Dogs who have diabetes must be fed a very closely monitored diet. Diabetes is a disease in which the pancreas does not produce the appropriate amount of insulin, which causes sugar imbalances in the body.
This means that dogs (and people) with diabetes must get supplemental insulin in the form of an injection or a pill to keep blood sugar levels within the appropriate range. If the blood sugar goes too high or drops too low, it is dangerous. If left untreated or not caught quickly enough, it can be fatal.
“The problem is that many dog biscuits and other snacks are loaded with sugar, salt and fat, all of which can make insulin less effective,” editor Matthew Hoffman explains in Vet on Call: The Best Home Remedies for Keeping Your Dog Healthy. With that in mind, you can see why someone might panic if you give their dog a cookie on the sly.
Some dogs have aggression issues. Their trigger could be fear, anxiety, other animals, other people — or food. If you are interacting with a dog who has food aggression, you could lose a finger trying to hand them their treat.

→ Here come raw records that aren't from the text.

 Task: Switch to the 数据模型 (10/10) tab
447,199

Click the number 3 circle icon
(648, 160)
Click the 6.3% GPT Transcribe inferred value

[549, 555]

Perfectly sweet, loving dogs have been known to have food aggression; this is not something you can tell from their social demeanor.
According to the Association for Pet Obesity Prevention, in 2016, about 54% of dogs were considered overweight or obese — yikes.
Obesity poses a serious health risk for animals. They can suffer from respiratory disorders, skin disorders, have a reduced life expectancy with a poor quality of life and more.
People who have recognized that their pet is overweight or obese may be working hard to correct the problem and ensure a longer lifespan for their pet. In other words, they will not thank you for interrupting their hard work.
As we know, dogs can perform a wide variety of useful functions — other than loving us unconditionally, of course — such as police K-9s, airport security, therapy dogs, service dogs and more. Training these dogs takes a great deal of time and effort.
Dogs who are out in public may be learning how to ignore distractions in their environment and be calm in the presence of others. A person who walks up and deliberately interrupts this important work will likely be unwelcome. And the handler will tell you so in no uncertain terms. Giving a treat where it is not warranted to a dog-in-training can cause confusion and backsliding in their training.
Watch this video of Simba, a service dog who helps his human at school:
One of the most important reasons you need to stop arbitrarily handing out treats to others’ dogs is respect.
That is not your dog. You do not have any idea about their possible medical conditions, health status or training status. The person who cares for that animal is responsible for their well-being. Deliberately disrupting that role would be like someone disciplining your child and telling your child not to listen to you. Rude, right?
The best thing you can do if you see a dog out in public that you’d love to give a treat to is to simply ask the person who is accompanying the dog. If the dog’s human says no, respect their decision. In lieu of a treat, tell the dog they are a good girl or boy, and they will eat it up.